RECORDS PROVIDED Block Start

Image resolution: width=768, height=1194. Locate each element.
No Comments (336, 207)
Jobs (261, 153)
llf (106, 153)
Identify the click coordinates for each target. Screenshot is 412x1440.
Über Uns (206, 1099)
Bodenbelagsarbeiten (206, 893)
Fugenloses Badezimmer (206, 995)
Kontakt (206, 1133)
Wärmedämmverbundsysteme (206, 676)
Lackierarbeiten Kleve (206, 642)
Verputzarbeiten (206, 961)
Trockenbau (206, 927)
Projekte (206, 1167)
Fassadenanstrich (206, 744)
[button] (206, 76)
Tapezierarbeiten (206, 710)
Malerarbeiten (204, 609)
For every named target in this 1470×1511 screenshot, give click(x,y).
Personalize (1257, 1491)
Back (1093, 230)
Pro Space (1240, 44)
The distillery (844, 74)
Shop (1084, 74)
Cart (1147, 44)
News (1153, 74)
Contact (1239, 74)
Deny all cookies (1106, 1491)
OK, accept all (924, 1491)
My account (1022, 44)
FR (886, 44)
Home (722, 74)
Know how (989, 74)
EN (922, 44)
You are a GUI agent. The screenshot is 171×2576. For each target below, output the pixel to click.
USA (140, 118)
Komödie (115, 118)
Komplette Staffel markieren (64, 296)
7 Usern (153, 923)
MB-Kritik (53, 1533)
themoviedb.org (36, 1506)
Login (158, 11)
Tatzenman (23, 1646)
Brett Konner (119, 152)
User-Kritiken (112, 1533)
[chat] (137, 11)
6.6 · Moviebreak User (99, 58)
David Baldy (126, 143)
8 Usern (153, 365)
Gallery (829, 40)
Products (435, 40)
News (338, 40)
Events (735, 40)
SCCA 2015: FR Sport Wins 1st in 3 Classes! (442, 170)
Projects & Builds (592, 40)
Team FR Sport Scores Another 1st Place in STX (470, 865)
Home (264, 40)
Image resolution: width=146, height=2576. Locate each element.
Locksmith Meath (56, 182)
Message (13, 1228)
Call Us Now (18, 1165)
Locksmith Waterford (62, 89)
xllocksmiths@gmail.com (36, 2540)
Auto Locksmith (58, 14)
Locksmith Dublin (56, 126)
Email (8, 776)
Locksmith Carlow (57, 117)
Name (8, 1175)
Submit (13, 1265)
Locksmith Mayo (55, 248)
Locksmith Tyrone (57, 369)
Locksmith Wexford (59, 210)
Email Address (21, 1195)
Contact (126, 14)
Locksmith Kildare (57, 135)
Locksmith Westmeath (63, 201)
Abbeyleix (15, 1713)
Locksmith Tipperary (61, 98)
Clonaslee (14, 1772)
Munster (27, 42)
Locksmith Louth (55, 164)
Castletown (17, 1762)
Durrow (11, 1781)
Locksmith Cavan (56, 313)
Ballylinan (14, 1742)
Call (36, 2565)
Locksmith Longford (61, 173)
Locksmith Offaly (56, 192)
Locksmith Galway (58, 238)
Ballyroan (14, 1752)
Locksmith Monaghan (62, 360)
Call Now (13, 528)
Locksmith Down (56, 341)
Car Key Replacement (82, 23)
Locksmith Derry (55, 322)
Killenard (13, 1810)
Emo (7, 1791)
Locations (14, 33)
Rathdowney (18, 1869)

RECORDS PROVIDED Block End

**WORK REQUEST:** Reproduce, exactly as they stand in the data above, the lines from the one that holds "OK, accept all (924, 1491)" to the one that holds "Email (8, 776)", inclusive.

**SOLUTION:**
OK, accept all (924, 1491)
My account (1022, 44)
FR (886, 44)
Home (722, 74)
Know how (989, 74)
EN (922, 44)
You are a GUI agent. The screenshot is 171×2576. For each target below, output the pixel to click.
USA (140, 118)
Komödie (115, 118)
Komplette Staffel markieren (64, 296)
7 Usern (153, 923)
MB-Kritik (53, 1533)
themoviedb.org (36, 1506)
Login (158, 11)
Tatzenman (23, 1646)
Brett Konner (119, 152)
User-Kritiken (112, 1533)
[chat] (137, 11)
6.6 · Moviebreak User (99, 58)
David Baldy (126, 143)
8 Usern (153, 365)
Gallery (829, 40)
Products (435, 40)
News (338, 40)
Events (735, 40)
SCCA 2015: FR Sport Wins 1st in 3 Classes! (442, 170)
Projects & Builds (592, 40)
Team FR Sport Scores Another 1st Place in STX (470, 865)
Home (264, 40)
Image resolution: width=146, height=2576. Locate each element.
Locksmith Meath (56, 182)
Message (13, 1228)
Call Us Now (18, 1165)
Locksmith Waterford (62, 89)
xllocksmiths@gmail.com (36, 2540)
Auto Locksmith (58, 14)
Locksmith Dublin (56, 126)
Email (8, 776)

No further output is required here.